Records from a collection
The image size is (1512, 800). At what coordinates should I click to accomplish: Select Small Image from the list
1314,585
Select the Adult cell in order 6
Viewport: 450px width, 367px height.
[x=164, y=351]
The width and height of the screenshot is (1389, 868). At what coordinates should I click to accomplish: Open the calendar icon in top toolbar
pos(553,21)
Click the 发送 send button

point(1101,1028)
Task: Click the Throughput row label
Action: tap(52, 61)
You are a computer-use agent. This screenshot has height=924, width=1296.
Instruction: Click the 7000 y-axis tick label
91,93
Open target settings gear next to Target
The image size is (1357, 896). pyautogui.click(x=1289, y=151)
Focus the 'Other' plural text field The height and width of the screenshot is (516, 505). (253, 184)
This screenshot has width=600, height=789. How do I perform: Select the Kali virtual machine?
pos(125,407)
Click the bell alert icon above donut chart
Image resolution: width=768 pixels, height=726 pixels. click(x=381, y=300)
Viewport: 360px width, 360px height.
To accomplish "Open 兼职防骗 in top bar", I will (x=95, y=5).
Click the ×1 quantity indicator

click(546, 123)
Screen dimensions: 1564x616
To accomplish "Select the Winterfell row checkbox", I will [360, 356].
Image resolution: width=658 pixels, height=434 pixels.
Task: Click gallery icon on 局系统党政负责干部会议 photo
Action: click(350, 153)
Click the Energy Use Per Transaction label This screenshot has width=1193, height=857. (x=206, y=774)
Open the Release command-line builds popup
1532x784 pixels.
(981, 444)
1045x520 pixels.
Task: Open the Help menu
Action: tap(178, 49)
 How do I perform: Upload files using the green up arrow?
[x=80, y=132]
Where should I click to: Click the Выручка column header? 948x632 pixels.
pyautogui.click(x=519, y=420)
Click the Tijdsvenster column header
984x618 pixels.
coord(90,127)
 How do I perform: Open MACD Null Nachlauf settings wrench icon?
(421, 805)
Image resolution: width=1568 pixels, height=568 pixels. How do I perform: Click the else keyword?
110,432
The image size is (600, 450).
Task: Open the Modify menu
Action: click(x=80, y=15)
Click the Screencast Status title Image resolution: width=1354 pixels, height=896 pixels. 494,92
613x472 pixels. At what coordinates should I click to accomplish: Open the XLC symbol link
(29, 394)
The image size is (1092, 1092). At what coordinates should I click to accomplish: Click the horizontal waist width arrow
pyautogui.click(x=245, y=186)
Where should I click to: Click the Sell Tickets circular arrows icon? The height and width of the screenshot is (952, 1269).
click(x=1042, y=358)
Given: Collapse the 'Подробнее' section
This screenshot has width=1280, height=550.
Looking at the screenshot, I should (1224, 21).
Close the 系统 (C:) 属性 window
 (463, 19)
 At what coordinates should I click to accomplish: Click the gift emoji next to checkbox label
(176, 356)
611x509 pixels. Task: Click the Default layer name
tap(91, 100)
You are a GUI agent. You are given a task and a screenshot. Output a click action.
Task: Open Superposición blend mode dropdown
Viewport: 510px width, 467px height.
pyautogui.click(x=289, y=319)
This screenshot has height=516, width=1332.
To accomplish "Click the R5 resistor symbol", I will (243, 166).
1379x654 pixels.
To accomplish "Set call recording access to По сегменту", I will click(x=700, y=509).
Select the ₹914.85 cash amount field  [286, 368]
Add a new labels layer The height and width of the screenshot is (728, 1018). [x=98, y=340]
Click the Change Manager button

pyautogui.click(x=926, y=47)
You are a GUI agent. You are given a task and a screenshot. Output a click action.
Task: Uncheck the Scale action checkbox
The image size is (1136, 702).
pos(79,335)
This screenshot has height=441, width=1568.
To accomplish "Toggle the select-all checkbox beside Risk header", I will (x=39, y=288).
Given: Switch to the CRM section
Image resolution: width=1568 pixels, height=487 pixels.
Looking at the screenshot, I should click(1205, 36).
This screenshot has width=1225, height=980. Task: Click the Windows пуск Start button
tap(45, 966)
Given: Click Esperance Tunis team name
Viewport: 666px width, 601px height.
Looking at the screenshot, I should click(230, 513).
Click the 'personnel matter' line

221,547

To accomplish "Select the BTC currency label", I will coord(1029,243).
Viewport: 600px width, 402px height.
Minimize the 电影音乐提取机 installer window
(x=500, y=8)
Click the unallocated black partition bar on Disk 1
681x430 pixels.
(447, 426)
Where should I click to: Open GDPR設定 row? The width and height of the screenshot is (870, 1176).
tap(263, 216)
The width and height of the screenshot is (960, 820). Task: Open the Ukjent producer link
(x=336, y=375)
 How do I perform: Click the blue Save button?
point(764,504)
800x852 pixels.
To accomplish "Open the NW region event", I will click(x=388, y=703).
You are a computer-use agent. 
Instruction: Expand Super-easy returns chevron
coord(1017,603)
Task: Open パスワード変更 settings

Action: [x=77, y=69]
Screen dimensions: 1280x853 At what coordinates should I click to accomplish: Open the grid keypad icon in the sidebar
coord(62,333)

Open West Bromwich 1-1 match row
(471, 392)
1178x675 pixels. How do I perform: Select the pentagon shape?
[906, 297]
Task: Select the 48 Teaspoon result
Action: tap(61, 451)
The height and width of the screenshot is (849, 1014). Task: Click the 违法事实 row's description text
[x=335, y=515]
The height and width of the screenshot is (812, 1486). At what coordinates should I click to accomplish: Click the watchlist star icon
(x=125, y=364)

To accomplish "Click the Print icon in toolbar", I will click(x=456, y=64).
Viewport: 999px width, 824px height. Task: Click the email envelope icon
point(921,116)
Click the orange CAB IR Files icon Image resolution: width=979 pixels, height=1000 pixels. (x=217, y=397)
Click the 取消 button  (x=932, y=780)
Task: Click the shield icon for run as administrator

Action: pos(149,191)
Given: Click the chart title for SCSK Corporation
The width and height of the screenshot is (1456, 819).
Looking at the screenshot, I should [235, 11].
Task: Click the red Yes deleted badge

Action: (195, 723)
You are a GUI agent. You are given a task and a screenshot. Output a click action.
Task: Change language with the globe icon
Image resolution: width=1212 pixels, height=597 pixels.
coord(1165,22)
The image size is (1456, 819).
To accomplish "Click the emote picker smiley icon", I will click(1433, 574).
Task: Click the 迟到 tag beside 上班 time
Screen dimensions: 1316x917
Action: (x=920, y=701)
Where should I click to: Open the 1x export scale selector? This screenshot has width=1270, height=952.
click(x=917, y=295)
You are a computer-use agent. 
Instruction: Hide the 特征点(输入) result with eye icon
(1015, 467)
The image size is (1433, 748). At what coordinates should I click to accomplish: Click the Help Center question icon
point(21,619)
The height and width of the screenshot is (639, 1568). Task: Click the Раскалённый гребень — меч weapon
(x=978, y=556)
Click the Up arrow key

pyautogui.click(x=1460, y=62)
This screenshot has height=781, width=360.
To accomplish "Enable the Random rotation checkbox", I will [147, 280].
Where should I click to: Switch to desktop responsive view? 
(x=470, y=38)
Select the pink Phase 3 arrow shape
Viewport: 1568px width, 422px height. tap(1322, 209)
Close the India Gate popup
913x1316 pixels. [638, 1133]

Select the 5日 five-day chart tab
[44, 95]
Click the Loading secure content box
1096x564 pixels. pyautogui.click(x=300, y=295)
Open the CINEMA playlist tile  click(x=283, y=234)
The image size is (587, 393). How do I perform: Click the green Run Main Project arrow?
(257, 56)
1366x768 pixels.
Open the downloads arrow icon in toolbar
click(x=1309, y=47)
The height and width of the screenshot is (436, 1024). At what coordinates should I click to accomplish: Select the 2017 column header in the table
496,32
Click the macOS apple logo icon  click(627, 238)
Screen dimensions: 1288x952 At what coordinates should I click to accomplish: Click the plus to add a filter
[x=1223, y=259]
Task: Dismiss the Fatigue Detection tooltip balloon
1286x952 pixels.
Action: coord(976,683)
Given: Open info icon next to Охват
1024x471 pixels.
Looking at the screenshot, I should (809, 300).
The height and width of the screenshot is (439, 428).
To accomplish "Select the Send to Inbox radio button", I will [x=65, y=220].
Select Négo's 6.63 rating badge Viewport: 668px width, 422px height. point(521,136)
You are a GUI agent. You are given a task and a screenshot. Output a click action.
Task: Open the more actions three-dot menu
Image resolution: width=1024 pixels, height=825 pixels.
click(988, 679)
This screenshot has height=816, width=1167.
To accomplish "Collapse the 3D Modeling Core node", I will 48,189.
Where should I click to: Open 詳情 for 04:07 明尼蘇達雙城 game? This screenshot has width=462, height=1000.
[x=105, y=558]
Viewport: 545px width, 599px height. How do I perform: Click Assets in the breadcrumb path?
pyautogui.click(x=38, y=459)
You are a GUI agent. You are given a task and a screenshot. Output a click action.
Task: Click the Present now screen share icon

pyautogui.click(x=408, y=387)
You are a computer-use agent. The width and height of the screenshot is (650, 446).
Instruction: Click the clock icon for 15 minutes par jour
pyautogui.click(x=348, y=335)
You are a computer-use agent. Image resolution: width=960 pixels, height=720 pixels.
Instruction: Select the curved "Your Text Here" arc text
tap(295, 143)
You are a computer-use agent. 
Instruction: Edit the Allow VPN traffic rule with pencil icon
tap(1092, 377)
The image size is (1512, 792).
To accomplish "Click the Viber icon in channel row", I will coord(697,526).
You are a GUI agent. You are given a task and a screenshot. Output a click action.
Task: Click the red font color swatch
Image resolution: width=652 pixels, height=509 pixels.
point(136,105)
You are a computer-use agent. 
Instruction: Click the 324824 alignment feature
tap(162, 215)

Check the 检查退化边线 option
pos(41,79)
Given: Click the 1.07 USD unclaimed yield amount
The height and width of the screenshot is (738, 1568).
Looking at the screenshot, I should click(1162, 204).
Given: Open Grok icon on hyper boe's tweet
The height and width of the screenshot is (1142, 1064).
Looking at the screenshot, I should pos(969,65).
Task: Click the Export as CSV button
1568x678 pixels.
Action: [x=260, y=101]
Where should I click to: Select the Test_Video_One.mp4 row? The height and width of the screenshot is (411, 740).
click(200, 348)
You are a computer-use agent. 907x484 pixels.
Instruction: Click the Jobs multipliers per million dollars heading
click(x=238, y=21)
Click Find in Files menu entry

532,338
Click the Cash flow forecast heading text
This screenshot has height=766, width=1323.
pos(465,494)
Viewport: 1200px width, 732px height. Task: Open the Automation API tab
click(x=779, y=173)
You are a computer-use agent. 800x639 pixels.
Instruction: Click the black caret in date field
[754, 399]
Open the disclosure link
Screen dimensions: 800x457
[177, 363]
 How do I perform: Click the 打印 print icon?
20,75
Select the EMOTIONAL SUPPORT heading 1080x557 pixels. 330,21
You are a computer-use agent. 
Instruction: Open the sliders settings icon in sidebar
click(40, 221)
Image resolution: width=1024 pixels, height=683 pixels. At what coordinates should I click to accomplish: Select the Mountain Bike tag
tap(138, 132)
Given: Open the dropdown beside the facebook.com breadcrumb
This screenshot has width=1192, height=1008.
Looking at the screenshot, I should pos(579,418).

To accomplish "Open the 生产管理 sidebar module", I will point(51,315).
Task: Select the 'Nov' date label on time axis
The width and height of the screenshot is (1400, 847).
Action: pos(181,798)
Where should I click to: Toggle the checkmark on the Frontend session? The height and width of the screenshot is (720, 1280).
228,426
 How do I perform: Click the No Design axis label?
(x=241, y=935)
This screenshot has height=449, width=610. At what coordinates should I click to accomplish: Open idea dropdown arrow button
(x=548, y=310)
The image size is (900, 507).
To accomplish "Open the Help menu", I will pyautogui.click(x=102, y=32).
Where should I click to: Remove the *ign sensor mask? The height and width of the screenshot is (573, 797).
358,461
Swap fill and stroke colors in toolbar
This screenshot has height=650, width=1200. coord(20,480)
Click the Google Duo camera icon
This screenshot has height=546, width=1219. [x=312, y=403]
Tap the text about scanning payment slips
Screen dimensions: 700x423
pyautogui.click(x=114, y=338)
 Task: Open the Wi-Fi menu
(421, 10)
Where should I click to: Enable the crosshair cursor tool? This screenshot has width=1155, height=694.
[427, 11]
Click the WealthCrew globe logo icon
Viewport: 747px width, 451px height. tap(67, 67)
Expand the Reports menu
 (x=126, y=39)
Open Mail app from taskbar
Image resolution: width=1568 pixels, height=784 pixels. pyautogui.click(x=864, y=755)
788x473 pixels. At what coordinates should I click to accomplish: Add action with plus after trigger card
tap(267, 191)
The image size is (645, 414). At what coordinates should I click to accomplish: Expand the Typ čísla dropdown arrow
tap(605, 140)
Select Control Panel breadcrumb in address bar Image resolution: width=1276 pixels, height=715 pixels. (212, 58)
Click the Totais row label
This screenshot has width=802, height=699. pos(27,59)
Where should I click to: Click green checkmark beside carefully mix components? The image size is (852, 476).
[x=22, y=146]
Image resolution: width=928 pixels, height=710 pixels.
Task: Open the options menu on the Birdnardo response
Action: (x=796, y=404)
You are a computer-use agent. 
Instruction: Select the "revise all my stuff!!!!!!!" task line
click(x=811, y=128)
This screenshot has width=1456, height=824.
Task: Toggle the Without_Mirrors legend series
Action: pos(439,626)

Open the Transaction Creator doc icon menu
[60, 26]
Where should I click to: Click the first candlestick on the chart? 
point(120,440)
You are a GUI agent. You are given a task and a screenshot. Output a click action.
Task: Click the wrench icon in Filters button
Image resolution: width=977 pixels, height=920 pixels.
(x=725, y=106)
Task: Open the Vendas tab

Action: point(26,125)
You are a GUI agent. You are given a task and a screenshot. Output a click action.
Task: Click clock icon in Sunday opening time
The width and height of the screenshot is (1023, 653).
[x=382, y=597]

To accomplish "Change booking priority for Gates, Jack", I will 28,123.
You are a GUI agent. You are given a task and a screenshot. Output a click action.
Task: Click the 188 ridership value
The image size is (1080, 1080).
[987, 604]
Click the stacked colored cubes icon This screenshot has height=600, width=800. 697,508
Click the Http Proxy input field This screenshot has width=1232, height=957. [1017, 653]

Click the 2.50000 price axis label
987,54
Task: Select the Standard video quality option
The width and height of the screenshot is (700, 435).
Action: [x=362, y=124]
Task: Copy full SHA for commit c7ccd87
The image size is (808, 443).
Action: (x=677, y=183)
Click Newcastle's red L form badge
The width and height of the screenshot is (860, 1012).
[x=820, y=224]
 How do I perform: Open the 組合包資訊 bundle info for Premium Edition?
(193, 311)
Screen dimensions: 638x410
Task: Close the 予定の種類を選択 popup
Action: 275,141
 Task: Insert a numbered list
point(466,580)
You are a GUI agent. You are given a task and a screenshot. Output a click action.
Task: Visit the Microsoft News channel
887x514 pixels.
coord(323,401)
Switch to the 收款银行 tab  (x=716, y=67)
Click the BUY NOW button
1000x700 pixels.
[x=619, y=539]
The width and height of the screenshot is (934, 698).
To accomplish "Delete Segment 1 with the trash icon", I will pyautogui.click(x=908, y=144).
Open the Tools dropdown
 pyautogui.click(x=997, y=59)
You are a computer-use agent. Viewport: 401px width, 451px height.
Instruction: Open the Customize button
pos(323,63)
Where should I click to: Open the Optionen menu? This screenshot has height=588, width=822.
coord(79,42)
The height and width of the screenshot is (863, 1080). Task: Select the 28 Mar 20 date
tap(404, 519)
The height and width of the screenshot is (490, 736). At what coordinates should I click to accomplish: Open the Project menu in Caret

▶ **Required action**
Looking through the data above, copy out each line in which the string "time" occurs.

▶ **Solution**
Task: Click the 迟到 tag beside 上班 time
Task: Select the 'Nov' date label on time axis
Task: Click clock icon in Sunday opening time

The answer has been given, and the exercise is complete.